- _Trabajo pedido_
Transcribe cada línea de las filas que contenga la palabra "height", distinguiendo entre mayúsculas y minúsculas.

- _Material_
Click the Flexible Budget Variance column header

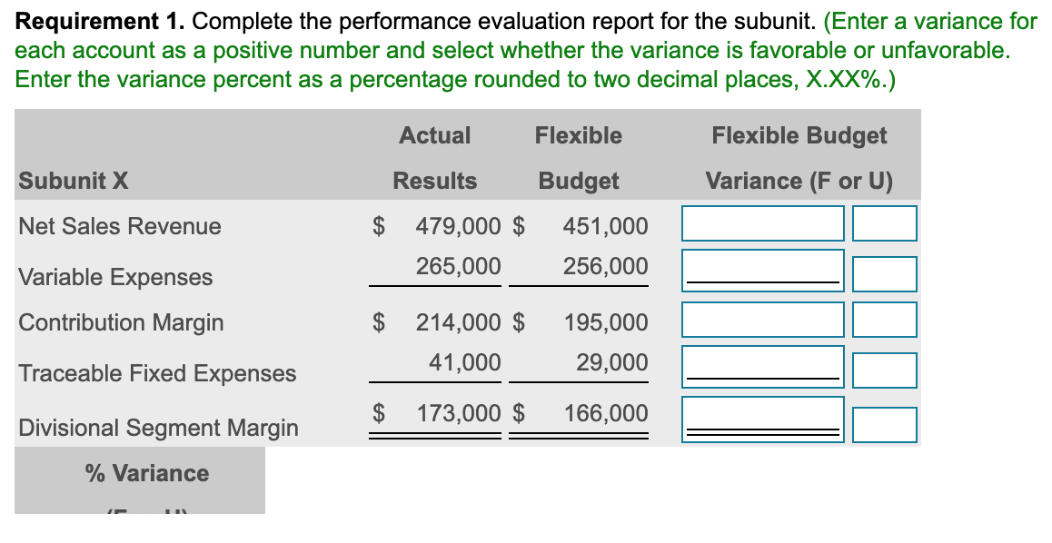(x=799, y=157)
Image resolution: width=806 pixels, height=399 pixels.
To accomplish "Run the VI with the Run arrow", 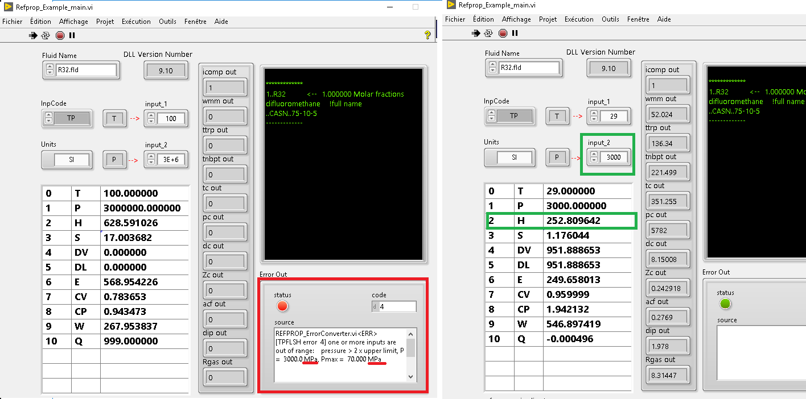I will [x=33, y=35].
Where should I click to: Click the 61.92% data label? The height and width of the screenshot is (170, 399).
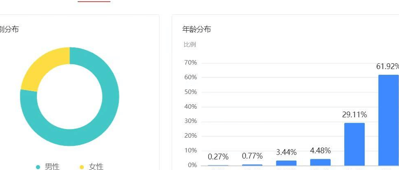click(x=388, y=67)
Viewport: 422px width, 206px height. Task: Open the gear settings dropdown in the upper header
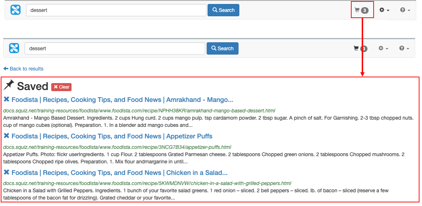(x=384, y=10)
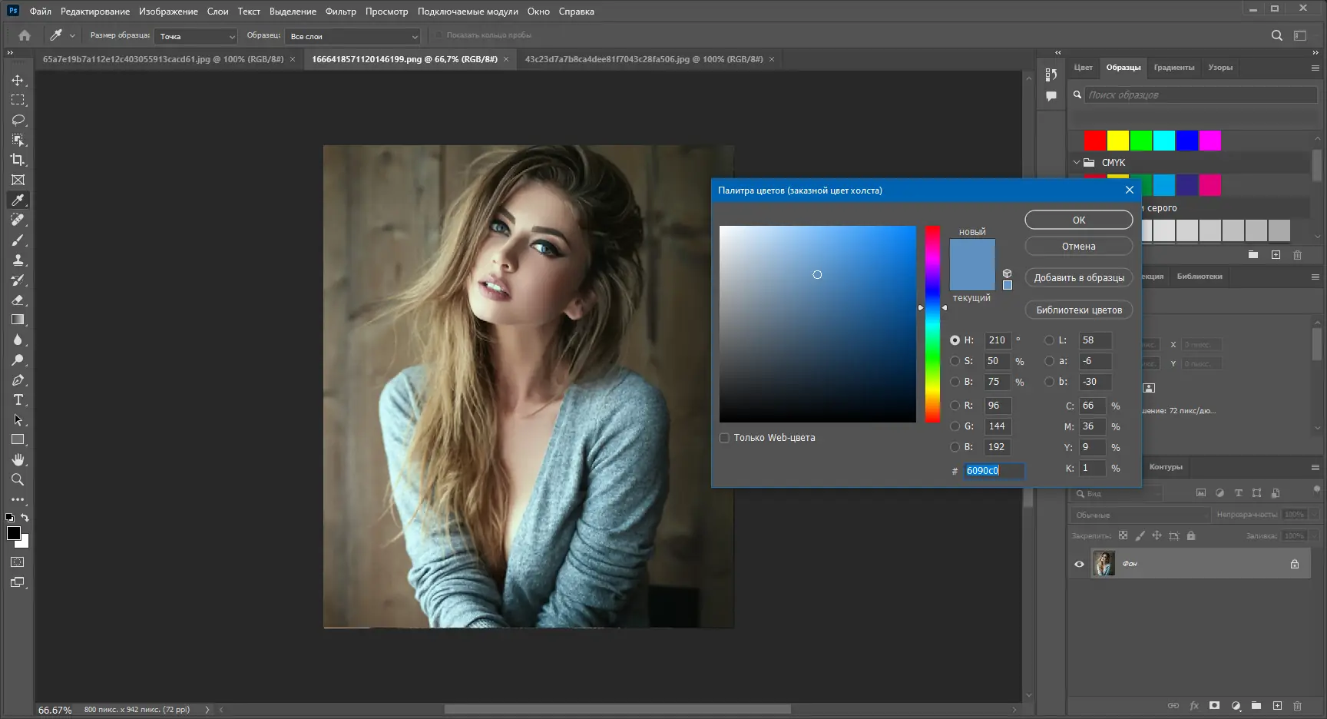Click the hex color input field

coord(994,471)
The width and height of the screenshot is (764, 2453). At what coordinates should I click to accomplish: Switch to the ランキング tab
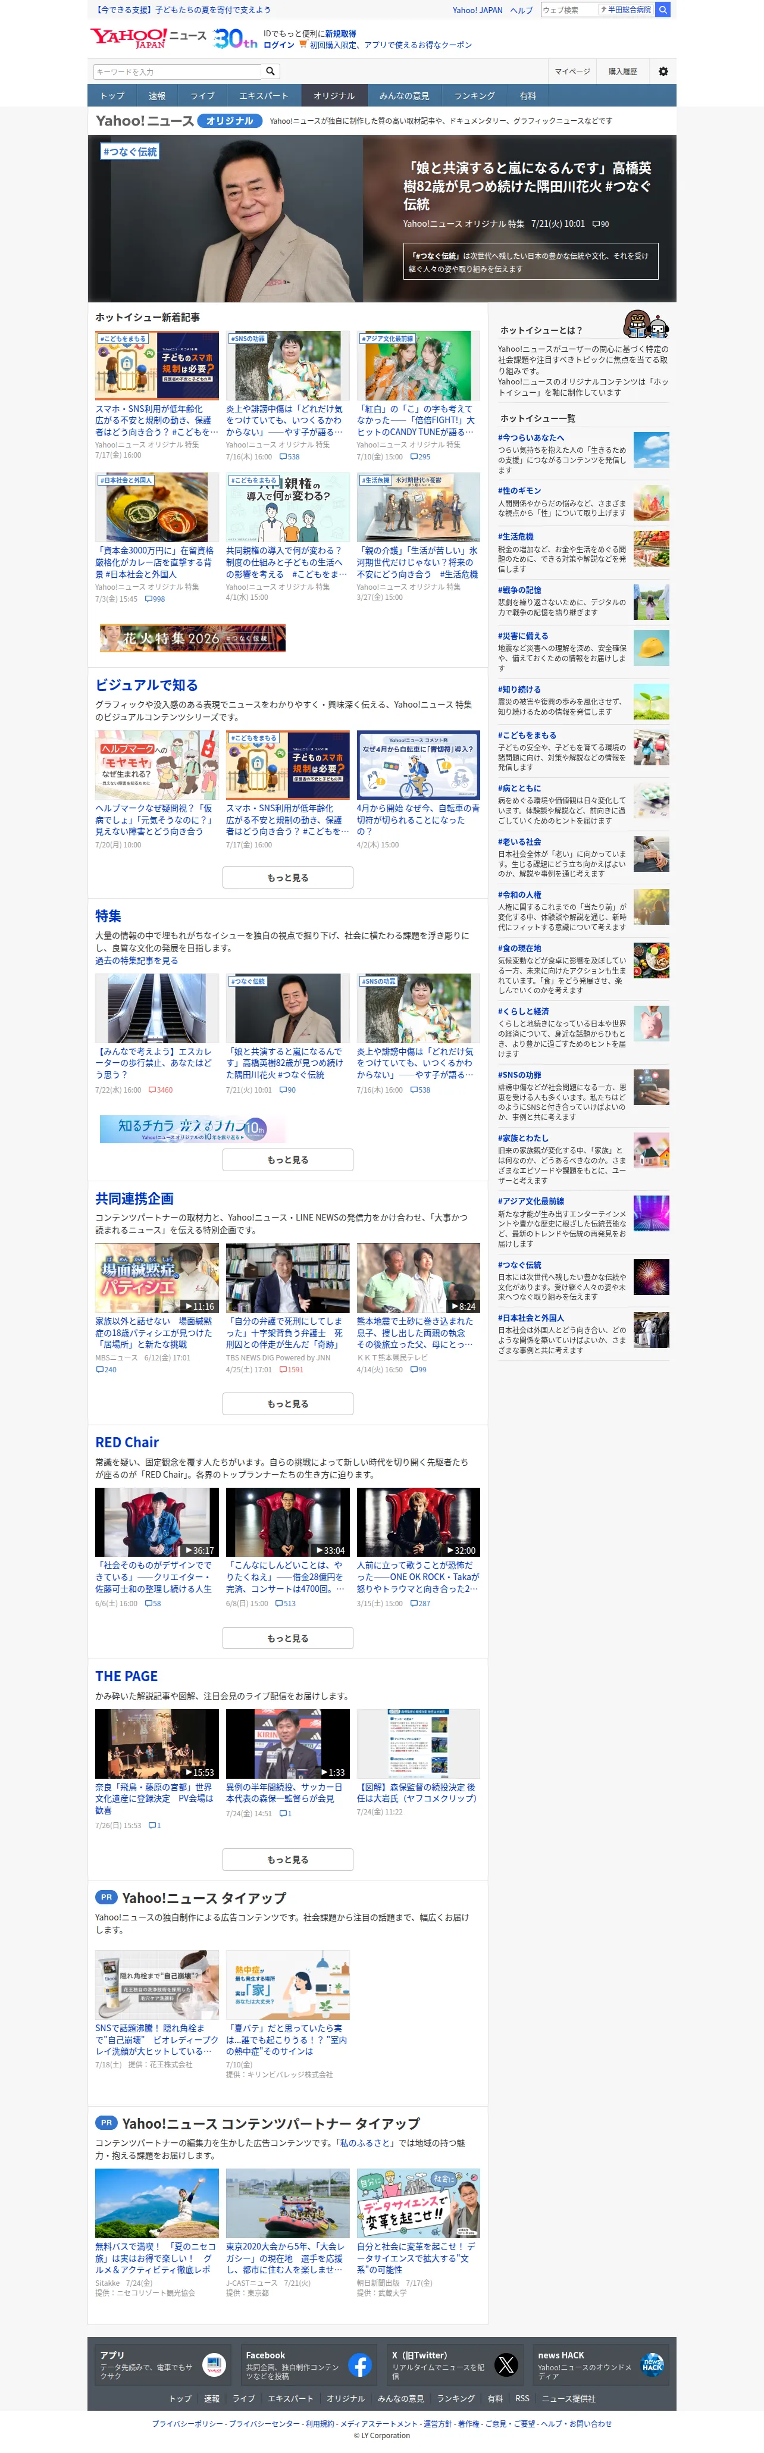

- _Respuesta_
Image resolution: width=806 pixels, height=399 pixels.
Where should I click to: Click the 61.92% data label? The height and width of the screenshot is (170, 399).
Viewport: 422px width, 206px height. Task: Open the gear settings dropdown in the upper header
The width and height of the screenshot is (764, 2453). At what coordinates should I click to accomplish: Switch to the ランキング tab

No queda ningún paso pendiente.